Wednesday, 8 May 2013

turning a corner

This week on I <3 my preemie Facebook group, someone asked what people's experience was with PND. I quickly wrote a brief summary of the treatment route I had...

My GP sent me for counselling session at the surgery, counsellor assessed and talked to dr about anti depressants. Dr referred me to psychiatrist, put me on medication gradually increasing over the course of a month, saw me weekly herself and recommended a bit of fresh air, but hadn't left the house in five months so recognised exercise probably wasn't going to happen. A few weeks later, to avoid sectioning me, my GP signed my husband off work so that I wasn't alone for 2 months. I saw the psychiatrist who recommended a post natal therapy specialist, I booked an introductory session there (quite pricey but worth every penny), went there weekly for 6 months. Basically tried a whole combination of treatments and they all have helped in different ways...wouldn't have managed with only one type I don't think. Hope that's helpful, sorry it's a bit long, just wanted tot show you the process took quite a while xx

Actually it ended up not being that brief! But it just wasn't and I hadn't really looked back at the process before now and it surprised me. It was so awful back then. Sort of this time last year, May/June time was the worst. It was so dark and dismal and bleak. 

And it's taken a while to gradually emerge from that place of despair but in the last few weeks I can honestly say I think we may have finally turned a corner. Had a bit of a breakthrough. I haven't felt so blue, exhausted or negative. I've enjoyed things more and felt good. And that realisation makes me so happy and so grateful. 

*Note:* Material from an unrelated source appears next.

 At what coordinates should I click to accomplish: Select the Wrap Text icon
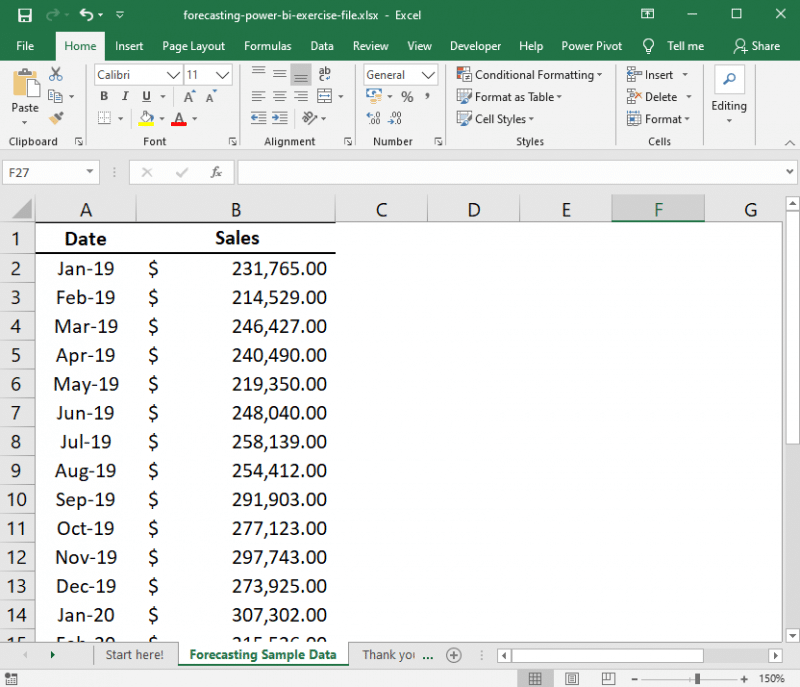[x=324, y=74]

Here's to more corners and more breakthroughs! 

Monday, 6 May 2013

the wonder of you

One of my favourite things to do is sit and watch Skittle play when he doesn't know I'm watching him. Last night I laid on our bed and watched him really carefully sorting through the nappy bag sat in the hallway while he thought I hadn't realised he was rummaging!

Out flung nappies, socks, random toys and sun cream until the treasure emerged...breadsticks! His little eyes. He couldn't believe he'd found them without me noticing. Alas I had noticed and no matter how fast he was, I had to win because it was really bed time and the four little toothy pegs had already been brushed. Meany mum.

We were on to bedtime number 2, bedtime number 1 hadn't been successful and an hour and half of playing later we tried again. I thought about being grumpy that I hadn't had much evening time, miffed I still don't seem to have a babe that sleeps through...but then I just watched him and played and clapped and cheered as we posted the little coloured letters in our wooden red post box hundreds of times. I watched him try things out and realise something new. I noticed those cute teeth and the way he screws up his nose like I do. I saw how he gently touches something with one finger to check its ok.

And I thought oh well about my evening. Do I really care about putting my feet up? Well maybe sometimes, but yesterday evening it was so nice to have an extra play time and study my Skittle for a while. One day I won't get to do that anymore and these years go so fast so I chose to enjoy it and make the most of it.

Tonight he's in bed at the right hour and my feet are up and the chocolate is open just FYI.